* _Given passage_
* * * * * * *

Kosher Dill Pickles
Adapted from Arthur Schwartz’s Jewish Home CookingArthur advises making sure the cukes aren’t bitter before pickling them, so be sure to take a bite of one. In the US, at farmer’s markets, they often give samples first. If you live somewhere, like say, in Paris, you can do something similar to My Trader Joe’s Wine Test: Buy a bottle, take it out to the parking lot, open it, and take a swig. If it’s good, go back and buy a case.I found the recipe made a bit more brine than I needed, but that’s probably because my cucumbers were different than what was advised in the recipe. Just for fun, I did one jar by splitting the cucumbers lengthwise and they worked great. It’s a good tip if you want your pickles in a hurry since that jar was ready after just days of fermenting.
4 quarts (scant 4l) water
6 tablespoons coarse white salt (kosher, if available)
18-20 Kirby cucumbers, scrubbed
8 cloves garlic unpeeled and lightly-crushed
2 tablespoons pickling spice (see links below)
6 bay leaves
1 large bunch of dill, preferably going to seed, washed
1. In a large pot, bring 1 qt (1l) water to a boil with the salt, stirring until the salt is dissolved. Remove from heat and add the remaining water.
2. Prepare three 1 quart (litre) wide jars by running them through the dishwasher or filling them with boiling water, then dumping it out.
3. Pack the cucumbers vertically into the jars, making sure they’re tightly-packed. As you fill the jars, divide the garlic, spices, bay leaves, and dill amongst them.
4. Fill the jars with brine so that the cucumbers are completely covered. Cover the jars with cheesecloth, secured with rubber bands, or loosely with the lids. Store in a cool, dark place for 3 days.
5. After 3 days, taste one. The pickles can ferment from 3 to 6 days. The longer the fermentation, the more sour they’ll become. Once the pickles are to your liking, refrigerate them.

* * * * * * *

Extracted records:

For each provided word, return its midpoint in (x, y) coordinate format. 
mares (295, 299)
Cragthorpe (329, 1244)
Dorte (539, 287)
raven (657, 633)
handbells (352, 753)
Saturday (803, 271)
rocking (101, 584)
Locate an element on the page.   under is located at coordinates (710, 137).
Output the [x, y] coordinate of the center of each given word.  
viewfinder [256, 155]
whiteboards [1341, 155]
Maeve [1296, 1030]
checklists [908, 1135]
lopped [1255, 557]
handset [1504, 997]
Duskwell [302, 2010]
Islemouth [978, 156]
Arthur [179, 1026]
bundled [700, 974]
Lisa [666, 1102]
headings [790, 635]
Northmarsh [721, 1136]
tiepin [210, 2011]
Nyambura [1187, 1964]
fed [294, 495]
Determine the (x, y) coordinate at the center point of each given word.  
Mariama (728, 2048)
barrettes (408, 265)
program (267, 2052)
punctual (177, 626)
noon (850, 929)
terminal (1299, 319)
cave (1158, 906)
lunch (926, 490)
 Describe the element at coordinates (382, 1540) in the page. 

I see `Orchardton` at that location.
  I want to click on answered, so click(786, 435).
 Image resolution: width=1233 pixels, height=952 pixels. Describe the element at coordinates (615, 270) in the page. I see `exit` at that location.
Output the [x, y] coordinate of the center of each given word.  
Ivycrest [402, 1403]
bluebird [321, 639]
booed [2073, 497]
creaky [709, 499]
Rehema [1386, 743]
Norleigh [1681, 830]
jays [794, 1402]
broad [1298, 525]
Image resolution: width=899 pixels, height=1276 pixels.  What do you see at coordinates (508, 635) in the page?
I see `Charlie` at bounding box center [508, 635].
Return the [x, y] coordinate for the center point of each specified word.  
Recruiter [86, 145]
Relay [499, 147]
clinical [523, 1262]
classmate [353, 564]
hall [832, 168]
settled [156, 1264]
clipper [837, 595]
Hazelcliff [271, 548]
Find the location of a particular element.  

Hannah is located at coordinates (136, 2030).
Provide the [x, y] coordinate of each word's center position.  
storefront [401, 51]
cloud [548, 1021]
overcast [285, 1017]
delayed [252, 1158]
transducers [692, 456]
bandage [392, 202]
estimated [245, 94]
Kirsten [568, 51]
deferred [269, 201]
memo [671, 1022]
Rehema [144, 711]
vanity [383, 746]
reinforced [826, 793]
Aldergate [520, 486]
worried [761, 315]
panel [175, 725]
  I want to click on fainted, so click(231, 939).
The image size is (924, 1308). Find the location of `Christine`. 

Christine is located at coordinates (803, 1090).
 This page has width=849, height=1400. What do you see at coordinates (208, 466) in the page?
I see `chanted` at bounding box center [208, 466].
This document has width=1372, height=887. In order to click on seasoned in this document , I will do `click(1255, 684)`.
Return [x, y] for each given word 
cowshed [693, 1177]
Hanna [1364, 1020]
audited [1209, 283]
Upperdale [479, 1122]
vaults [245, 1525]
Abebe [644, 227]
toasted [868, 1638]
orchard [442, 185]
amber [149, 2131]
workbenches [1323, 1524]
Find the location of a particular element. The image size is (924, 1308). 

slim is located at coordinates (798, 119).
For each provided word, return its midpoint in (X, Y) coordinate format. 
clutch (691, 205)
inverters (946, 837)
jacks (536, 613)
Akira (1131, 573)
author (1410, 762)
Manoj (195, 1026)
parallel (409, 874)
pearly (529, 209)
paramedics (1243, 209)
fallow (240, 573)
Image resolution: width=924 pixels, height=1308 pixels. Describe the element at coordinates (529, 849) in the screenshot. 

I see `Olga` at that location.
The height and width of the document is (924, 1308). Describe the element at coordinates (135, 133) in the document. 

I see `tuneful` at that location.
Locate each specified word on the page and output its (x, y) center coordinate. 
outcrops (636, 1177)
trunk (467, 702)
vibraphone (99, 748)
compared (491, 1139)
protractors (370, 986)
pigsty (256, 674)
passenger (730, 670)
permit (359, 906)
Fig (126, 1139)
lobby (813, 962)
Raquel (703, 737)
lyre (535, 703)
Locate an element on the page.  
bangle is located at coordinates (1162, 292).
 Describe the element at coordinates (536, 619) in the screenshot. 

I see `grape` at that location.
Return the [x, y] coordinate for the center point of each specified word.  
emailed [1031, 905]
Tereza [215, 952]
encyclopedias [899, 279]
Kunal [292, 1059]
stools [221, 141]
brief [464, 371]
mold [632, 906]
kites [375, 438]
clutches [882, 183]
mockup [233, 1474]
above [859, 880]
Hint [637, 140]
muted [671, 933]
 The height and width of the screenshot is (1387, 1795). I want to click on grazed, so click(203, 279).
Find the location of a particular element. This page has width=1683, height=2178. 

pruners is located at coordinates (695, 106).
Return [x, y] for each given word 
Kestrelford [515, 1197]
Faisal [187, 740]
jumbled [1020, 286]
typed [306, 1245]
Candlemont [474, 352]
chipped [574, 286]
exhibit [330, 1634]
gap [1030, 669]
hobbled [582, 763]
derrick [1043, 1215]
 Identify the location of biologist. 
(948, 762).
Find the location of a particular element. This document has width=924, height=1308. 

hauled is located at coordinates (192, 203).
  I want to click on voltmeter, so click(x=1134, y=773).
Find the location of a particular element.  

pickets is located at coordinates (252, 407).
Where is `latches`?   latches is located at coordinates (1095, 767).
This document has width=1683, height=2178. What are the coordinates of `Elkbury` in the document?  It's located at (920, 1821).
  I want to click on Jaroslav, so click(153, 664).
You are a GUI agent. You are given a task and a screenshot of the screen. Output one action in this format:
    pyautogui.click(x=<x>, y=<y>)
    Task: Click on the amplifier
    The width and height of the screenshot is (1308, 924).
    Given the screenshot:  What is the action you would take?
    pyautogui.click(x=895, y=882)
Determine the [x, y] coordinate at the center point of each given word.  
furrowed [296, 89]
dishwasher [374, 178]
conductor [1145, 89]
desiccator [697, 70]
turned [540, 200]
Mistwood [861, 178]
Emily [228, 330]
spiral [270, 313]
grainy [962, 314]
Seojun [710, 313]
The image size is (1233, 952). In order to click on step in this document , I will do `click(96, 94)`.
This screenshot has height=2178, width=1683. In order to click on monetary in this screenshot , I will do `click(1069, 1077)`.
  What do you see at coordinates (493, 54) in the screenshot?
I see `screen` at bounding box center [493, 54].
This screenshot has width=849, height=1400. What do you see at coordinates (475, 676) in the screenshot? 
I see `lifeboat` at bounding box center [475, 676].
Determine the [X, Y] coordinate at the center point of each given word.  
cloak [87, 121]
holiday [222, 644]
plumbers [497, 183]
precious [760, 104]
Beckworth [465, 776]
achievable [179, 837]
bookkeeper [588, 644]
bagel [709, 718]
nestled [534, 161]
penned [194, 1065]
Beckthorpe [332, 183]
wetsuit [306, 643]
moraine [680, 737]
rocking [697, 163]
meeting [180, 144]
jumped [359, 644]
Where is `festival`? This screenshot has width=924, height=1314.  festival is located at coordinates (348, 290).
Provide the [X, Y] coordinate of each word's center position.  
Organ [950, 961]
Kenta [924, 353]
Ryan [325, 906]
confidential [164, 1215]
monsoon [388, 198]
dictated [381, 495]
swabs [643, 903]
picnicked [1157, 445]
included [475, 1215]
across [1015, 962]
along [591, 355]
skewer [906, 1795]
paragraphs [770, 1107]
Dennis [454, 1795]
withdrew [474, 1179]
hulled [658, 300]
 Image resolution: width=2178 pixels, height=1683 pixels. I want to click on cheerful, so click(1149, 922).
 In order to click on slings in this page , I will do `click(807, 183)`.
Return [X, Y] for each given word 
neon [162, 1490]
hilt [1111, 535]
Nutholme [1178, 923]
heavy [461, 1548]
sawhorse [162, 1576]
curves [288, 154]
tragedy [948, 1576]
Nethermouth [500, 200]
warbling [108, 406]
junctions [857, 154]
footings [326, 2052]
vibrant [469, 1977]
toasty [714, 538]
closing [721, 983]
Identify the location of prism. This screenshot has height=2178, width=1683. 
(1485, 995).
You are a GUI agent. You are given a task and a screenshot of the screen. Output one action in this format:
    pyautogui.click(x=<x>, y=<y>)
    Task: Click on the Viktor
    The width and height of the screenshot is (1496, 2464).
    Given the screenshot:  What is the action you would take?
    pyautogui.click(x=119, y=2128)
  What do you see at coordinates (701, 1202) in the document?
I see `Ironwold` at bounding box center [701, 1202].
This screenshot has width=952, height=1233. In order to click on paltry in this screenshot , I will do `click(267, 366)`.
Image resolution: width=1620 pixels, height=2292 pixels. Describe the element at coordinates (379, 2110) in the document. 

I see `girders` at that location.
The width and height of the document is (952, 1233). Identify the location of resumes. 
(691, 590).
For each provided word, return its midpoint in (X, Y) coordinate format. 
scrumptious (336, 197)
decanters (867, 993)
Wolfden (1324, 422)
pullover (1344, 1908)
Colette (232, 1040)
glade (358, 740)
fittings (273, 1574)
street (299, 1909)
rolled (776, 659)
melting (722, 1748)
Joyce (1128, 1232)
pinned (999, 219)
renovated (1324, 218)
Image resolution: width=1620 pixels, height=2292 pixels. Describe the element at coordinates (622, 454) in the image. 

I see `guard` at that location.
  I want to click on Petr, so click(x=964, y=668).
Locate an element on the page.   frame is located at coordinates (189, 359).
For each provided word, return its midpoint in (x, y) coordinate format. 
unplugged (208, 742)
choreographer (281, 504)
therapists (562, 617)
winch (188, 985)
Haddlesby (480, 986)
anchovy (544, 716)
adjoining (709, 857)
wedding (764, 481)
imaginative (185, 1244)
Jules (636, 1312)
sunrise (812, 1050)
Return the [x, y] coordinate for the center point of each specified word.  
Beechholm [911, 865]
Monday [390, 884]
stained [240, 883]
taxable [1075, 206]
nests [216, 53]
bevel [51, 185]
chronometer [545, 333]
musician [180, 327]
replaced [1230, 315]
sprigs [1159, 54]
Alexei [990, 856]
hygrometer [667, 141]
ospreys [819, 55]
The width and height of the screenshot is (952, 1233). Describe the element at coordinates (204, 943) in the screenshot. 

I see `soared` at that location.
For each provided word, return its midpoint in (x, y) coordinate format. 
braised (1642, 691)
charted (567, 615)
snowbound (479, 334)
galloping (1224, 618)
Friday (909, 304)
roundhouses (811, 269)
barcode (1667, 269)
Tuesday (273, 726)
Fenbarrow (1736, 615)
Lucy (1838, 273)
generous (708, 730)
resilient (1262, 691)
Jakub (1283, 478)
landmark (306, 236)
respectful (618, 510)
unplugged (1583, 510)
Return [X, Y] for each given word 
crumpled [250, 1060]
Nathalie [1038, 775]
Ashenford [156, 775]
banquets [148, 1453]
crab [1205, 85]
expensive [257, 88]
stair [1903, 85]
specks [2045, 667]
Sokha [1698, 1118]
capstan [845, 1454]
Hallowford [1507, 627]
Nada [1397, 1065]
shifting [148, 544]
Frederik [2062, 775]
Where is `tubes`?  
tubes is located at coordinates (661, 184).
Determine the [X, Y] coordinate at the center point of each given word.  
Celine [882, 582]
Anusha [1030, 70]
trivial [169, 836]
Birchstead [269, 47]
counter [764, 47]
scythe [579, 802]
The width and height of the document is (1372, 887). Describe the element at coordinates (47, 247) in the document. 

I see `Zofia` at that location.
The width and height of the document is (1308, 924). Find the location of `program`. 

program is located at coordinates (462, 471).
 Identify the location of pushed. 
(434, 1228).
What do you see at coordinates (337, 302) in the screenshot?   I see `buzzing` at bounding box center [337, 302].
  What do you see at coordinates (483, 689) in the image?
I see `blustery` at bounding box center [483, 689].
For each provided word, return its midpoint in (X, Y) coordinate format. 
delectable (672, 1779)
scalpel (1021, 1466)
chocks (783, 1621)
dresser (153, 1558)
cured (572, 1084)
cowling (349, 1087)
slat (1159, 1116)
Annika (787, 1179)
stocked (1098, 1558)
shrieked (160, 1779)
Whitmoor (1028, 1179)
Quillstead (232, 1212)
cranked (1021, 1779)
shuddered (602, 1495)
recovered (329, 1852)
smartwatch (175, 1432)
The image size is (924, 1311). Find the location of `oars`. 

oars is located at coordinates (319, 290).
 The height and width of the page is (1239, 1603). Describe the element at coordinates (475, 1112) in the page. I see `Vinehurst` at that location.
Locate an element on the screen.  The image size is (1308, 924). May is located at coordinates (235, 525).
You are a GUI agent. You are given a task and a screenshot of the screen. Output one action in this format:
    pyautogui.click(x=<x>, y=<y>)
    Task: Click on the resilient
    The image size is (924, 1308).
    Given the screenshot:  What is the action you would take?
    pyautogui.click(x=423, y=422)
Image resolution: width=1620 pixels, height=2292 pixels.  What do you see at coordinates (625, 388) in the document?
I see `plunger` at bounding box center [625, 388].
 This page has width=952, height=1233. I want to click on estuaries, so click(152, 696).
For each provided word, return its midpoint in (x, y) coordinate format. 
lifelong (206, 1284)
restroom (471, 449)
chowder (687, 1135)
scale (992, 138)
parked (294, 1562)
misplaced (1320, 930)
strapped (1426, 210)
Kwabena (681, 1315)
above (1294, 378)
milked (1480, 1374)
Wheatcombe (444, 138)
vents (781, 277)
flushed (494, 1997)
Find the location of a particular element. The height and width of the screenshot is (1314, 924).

* * * * * * *

* _What you need to do_
1. Check statements (a), (b), and (c) against the pickle recipe. (a) The brine is started by boiling 1 quart of water with the salt. (b) The filled jars are kept in a warm, bright place. (c) The ingredient list calls for eight bay leaves. Answer yes or no for each, and quote the recipe words that decide it.
2. Retype the part of the pickle recipe that opens with the words containing "3. Pack the" and closes with "liking, refrigerate them.".
3. According to the pickle recipe, for how many days can the pickles ferment?

* _Exercise solutions_
1.
(a) Yes: "bring 1 qt (1l) water to a boil with the salt"
(b) No: "Store in a cool, dark place for 3 days."
(c) No: "6 bay leaves"

2.
3. Pack the cucumbers vertically into the jars, making sure they’re tightly-packed. As you fill the jars, divide the garlic, spices, bay leaves, and dill amongst them.
4. Fill the jars with brine so that the cucumbers are completely covered. Cover the jars with cheesecloth, secured with rubber bands, or loosely with the lids. Store in a cool, dark place for 3 days.
5. After 3 days, taste one. The pickles can ferment from 3 to 6 days. The longer the fermentation, the more sour they’ll become. Once the pickles are to your liking, refrigerate them.

3. They can ferment from 3 to 6 days.